● BRIEF
Among the entries, find the lines with the string "logo" and report them.

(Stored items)
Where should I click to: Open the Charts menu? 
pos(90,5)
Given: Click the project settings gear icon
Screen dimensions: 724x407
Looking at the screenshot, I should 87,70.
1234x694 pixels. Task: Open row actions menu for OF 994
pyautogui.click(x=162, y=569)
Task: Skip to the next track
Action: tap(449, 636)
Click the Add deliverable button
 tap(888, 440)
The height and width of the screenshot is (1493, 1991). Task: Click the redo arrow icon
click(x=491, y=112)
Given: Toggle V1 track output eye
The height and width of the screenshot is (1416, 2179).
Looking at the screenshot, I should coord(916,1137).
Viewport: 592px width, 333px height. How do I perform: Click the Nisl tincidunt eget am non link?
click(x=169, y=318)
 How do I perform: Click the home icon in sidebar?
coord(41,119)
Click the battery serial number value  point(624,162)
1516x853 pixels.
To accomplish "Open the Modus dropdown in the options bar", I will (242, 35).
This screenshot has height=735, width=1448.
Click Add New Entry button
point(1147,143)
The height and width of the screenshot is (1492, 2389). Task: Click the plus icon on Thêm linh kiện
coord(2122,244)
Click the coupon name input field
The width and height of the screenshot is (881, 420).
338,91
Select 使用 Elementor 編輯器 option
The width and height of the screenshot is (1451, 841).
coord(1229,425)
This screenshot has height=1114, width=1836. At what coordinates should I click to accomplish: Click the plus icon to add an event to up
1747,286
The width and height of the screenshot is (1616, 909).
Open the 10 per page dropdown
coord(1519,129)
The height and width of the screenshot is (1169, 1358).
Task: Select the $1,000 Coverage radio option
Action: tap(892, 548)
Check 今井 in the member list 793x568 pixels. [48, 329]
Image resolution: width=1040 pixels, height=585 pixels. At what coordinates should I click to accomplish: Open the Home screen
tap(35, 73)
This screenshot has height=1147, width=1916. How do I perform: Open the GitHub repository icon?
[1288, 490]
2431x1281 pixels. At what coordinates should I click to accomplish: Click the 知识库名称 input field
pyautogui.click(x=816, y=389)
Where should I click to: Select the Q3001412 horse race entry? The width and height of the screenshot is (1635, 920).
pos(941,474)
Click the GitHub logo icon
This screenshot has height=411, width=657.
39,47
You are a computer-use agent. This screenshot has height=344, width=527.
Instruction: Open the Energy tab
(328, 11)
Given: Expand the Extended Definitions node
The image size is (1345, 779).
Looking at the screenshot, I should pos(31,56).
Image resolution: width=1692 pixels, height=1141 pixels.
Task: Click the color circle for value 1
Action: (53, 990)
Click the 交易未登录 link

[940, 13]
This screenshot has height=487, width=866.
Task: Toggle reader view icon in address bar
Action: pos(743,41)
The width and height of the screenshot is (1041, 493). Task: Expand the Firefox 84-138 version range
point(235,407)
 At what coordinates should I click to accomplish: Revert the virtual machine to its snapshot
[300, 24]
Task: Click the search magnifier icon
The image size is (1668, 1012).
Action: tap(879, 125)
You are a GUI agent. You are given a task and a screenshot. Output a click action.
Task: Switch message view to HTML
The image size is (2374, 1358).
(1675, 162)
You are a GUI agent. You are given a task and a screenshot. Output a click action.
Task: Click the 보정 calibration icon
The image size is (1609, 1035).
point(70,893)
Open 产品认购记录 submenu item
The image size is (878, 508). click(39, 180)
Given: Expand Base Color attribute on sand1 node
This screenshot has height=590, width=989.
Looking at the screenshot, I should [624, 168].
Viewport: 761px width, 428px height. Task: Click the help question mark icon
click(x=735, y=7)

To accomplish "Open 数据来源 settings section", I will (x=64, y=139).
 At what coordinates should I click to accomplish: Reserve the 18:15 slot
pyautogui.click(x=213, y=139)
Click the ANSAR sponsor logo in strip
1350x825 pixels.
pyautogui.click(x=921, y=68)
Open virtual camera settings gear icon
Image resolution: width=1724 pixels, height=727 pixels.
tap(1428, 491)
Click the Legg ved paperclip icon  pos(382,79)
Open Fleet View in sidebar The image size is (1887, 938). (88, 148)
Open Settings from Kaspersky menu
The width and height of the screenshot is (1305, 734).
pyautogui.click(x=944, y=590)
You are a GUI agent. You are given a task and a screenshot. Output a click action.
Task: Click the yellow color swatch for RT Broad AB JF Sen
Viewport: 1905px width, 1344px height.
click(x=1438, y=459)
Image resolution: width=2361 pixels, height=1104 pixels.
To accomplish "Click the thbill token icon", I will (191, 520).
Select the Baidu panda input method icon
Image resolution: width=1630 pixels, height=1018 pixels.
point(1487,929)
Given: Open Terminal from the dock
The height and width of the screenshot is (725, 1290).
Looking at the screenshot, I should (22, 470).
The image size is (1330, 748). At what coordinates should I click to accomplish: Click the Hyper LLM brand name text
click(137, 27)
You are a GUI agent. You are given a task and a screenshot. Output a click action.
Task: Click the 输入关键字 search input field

● WRITTEN RESPONSE
Click the GitHub logo icon
Click the ANSAR sponsor logo in strip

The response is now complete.